Atmospheres as a window to rocky exoplanet surfaces

As the characterization of exoplanet atmospheres proceeds, providing insights into atmospheric chemistry and composition, a key question is how much deeper into the planet we might be able to see from its atmospheric properties alone. For small planets with modest atmospheres and equilibrium temperatures, the first layer below the atmosphere will be their rocky surface. For such warm rocky planets, broadly Venus-like planets, the high temperatures and moderate pressures at the base of their atmospheres may enable thermochemical equilibrium between rock and gas. This links the composition of the surface to that of the observable atmosphere. Using an equilibrium chemistry code, we find a boundary in surface pressure-temperature space which simultaneously separates distinct mineralogical regimes and atmospheric regimes, potentially enabling inference of surface mineralogy from spectroscopic observations of the atmosphere. Weak constraints on the surface pressure and temperature also emerge.
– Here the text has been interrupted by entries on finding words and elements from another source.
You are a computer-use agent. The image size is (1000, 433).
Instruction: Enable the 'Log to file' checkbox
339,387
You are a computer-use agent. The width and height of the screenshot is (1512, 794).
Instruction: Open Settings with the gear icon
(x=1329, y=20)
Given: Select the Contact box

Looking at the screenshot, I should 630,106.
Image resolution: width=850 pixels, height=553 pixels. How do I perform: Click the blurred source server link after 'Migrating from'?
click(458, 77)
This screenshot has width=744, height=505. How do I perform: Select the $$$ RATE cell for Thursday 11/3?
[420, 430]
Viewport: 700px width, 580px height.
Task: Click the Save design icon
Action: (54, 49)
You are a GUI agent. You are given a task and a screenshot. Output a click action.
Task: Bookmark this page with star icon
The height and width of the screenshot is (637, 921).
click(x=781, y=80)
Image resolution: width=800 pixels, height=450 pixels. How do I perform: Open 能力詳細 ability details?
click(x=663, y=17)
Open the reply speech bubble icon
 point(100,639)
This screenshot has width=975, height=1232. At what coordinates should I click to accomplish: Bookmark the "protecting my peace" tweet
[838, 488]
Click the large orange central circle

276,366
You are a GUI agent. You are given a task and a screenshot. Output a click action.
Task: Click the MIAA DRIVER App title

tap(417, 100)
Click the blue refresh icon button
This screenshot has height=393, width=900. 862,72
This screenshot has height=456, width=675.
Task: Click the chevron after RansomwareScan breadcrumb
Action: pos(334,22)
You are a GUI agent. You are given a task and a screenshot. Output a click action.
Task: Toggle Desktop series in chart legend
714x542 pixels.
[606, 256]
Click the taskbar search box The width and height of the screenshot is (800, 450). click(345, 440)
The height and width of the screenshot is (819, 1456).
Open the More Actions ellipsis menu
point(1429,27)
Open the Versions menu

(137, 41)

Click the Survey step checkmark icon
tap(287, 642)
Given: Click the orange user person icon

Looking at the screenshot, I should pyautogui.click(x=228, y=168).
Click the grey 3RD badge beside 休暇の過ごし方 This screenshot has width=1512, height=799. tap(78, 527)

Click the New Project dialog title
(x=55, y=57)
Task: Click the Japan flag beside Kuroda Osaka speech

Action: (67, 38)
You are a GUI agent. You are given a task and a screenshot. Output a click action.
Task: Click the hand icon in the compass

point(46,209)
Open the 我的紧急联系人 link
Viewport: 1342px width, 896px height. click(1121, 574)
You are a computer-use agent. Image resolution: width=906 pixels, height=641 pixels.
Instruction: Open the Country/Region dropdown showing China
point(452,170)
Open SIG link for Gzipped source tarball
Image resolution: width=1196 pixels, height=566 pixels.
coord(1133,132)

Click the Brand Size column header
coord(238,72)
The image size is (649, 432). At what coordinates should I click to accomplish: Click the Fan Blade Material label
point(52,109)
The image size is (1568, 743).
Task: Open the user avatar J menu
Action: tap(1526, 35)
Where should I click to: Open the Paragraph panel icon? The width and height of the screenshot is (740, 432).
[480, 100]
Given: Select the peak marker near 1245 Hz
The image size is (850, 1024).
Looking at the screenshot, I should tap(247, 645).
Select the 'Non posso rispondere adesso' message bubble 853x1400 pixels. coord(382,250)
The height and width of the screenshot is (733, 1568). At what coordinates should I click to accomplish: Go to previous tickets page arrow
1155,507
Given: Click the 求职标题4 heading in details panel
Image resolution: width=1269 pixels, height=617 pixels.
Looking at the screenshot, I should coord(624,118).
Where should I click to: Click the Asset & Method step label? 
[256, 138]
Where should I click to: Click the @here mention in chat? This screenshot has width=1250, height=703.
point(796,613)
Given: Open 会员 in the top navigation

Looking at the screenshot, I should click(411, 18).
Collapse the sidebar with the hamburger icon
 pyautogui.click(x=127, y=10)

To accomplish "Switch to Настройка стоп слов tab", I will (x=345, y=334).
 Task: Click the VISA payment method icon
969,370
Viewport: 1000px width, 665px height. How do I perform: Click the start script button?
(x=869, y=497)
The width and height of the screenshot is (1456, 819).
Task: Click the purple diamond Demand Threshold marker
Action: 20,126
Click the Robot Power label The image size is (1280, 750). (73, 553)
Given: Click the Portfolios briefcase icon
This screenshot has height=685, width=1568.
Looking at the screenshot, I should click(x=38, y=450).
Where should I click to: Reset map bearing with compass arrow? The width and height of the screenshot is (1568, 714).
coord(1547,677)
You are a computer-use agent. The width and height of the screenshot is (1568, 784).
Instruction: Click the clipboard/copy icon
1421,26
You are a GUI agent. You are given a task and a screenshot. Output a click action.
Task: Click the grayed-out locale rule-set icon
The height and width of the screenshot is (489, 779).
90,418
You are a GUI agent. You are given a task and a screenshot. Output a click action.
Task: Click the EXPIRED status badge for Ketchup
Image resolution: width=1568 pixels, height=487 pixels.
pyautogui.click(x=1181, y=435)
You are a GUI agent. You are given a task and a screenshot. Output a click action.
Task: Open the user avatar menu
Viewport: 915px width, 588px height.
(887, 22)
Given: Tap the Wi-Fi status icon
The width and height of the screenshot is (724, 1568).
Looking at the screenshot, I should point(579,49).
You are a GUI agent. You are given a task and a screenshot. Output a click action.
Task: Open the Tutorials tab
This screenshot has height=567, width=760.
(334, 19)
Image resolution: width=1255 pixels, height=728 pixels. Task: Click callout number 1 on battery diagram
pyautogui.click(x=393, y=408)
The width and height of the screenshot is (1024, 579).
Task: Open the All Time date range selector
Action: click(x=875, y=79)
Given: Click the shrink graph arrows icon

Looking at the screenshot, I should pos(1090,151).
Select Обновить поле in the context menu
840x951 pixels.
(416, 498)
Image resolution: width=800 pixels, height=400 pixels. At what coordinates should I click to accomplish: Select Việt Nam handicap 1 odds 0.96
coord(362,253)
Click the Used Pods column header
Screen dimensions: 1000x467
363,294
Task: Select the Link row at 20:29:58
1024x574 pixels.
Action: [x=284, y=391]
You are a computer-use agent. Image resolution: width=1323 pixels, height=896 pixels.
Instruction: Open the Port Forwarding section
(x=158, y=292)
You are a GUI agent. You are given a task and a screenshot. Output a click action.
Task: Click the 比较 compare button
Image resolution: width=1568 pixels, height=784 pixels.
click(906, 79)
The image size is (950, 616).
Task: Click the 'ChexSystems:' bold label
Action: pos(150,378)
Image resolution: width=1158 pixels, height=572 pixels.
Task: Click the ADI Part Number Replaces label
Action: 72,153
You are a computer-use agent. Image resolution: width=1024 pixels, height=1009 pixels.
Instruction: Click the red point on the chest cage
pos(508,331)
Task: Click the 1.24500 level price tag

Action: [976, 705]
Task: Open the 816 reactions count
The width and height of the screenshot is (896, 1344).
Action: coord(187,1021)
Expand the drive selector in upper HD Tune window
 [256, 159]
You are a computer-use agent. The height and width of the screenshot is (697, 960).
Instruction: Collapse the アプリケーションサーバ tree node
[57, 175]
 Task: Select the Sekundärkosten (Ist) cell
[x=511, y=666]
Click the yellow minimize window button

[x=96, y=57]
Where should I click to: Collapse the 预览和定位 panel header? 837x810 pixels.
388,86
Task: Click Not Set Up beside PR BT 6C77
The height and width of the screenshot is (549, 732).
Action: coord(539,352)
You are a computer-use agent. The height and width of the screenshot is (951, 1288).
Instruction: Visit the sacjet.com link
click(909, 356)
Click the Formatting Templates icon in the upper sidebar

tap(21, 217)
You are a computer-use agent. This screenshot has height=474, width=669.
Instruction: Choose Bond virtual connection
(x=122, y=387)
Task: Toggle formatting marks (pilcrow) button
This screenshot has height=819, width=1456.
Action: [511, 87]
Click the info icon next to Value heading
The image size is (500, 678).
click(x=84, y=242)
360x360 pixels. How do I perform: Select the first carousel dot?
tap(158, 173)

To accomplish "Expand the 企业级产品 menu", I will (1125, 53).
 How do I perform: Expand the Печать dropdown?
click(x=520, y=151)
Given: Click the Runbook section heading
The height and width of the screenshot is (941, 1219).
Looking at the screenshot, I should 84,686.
This regime boundary corresponds to conditions under which SO2 is oxidized and absorbed by calcium-bearing minerals in the crust, thus the two regimes reflect the sulphidation of the crust. The existence of these atmospheric regimes for Venus-like planets is robust to plausible changes in the elemental composition. Our results pave the way to the prospect of characterizing exoplanetary surfaces as new data for short period rocky planet atmospheres emerge.